Giving Compass' Take:

Superintendents responding to a Gallup poll say that it is challenging to prepare students to be engaged citizens, and shared other attitudes regarding student engagement and testing.

Some researchers think that the students potential desire to start organizing and become activists stems from the Parkland shooting and the protests around issues of school gun violence. How will educators respond to this newfound inspiration?

Read about some lessons for adults during the youth-led movements.

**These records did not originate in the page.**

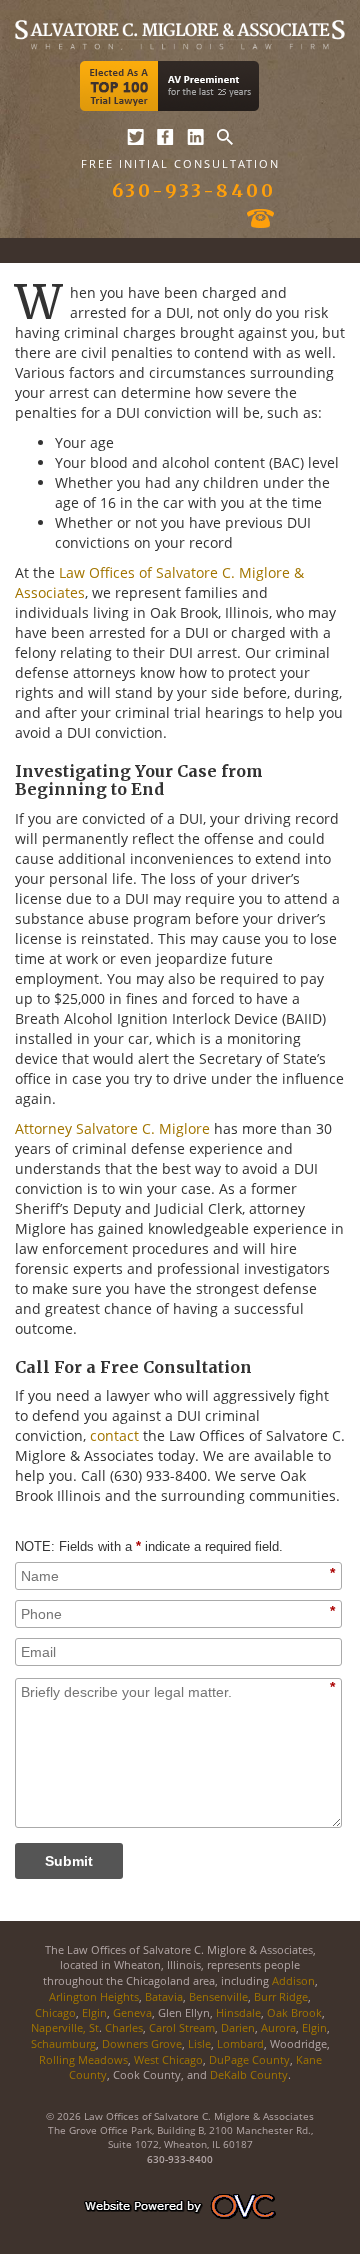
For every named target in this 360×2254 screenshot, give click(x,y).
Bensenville (218, 1996)
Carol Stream (182, 2027)
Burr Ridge (281, 1996)
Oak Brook (294, 2012)
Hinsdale (238, 2012)
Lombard (240, 2043)
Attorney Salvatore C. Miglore (112, 1128)
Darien (238, 2027)
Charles (124, 2027)
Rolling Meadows (83, 2059)
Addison (293, 1980)
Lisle (199, 2043)
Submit (69, 1861)
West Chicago (168, 2059)
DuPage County (249, 2059)
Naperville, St (65, 2027)
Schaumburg (63, 2043)
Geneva (132, 2012)
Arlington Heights (94, 1996)
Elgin (94, 2012)
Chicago (55, 2012)
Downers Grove (142, 2043)
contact (114, 1435)
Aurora (278, 2027)
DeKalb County (249, 2074)
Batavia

Three-quarters of district superintendents say preparing students to be engaged citizens is a challenge for schools. This is a huge jump over past years. In fact, the number of superintendents concerned about this rose by 24 points — from 50 percent to 74 percent — in just one year, according to an annual Gallup poll of nearly 2,000 U.S. district leaders.

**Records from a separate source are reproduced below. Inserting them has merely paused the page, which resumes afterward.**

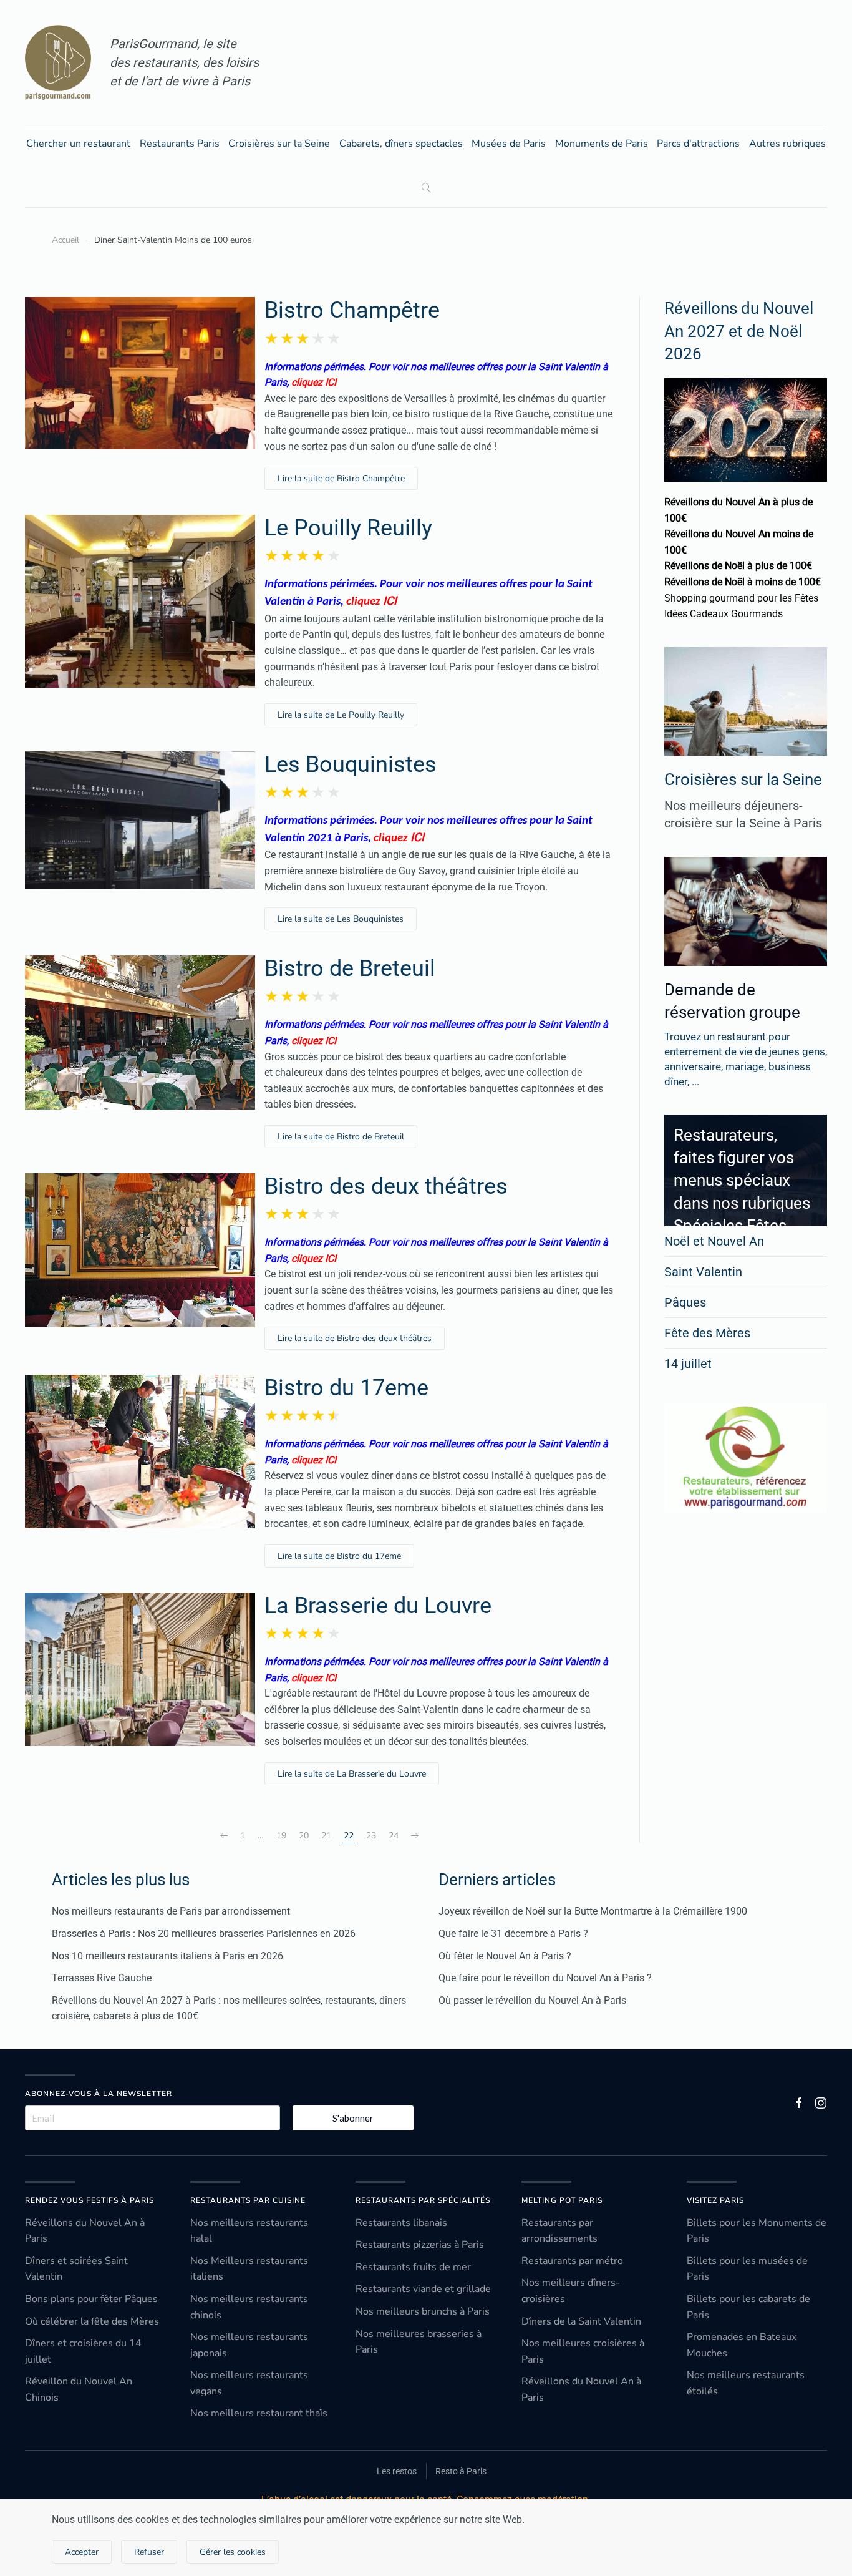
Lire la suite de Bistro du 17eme (339, 1556)
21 (326, 1836)
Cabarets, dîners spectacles (401, 143)
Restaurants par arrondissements (559, 2231)
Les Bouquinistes (350, 764)
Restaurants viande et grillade (423, 2289)
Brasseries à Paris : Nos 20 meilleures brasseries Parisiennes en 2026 (204, 1933)
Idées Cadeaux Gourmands (723, 614)
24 (394, 1836)
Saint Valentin (703, 1271)
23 (371, 1836)
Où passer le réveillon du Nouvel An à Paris (532, 2000)
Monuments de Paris (601, 143)
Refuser (149, 2552)
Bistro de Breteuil (349, 968)
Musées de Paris (509, 143)
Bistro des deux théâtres (386, 1186)
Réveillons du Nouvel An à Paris (85, 2231)
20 (304, 1836)
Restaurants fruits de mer (413, 2267)
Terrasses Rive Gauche (102, 1978)
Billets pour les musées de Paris (747, 2269)
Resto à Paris (461, 2471)
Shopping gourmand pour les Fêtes (741, 598)
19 (281, 1836)
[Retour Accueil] (58, 62)
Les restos (397, 2471)
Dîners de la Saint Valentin (581, 2321)
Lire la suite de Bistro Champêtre (341, 478)
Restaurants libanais (401, 2223)
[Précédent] (224, 1836)
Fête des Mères (707, 1332)
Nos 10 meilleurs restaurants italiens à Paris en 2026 (167, 1956)
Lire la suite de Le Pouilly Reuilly (341, 715)
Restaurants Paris (180, 143)
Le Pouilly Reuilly (348, 528)
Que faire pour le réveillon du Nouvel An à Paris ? (545, 1978)
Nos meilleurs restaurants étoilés (746, 2383)
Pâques (685, 1302)
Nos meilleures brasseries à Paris (419, 2342)
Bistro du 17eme (346, 1388)
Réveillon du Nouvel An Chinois (78, 2389)
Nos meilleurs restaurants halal (249, 2231)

Tim Hodges, director of research at Gallup Education, said the reason might be the nation’s heated political climate combined with the wave of student activism that followed the school shooting in Parkland, Florida, in February. In the months after the shooting, thousands of students across the nation walked out of their classrooms to protest gun violence.

This finding is one of several from Gallup showing that superintendents continue to be most concerned about educating the whole child, and less concerned with the outcome of standardized test scores.

Since Gallup began polling district leaders in 2013, superintendents have never placed standardized testing at the top of the list. But even so, fewer are ranking it as very or somewhat important, and more are saying it’s not very or not at all important — from 2016 to 2018, these numbers saw a 10-point drop in importance and 10-point increase in non importance.

Student engagement continues to be a problem as children progress through school. In a separate survey, Gallup found that 74 percent of fifth-graders say they are engaged, while only 34 percent of 12th-graders say so. This finding comes from a student survey service that schools can opt into, and while it’s not nationally representative, it does include responses from 3,000 public and private schools in the U.S.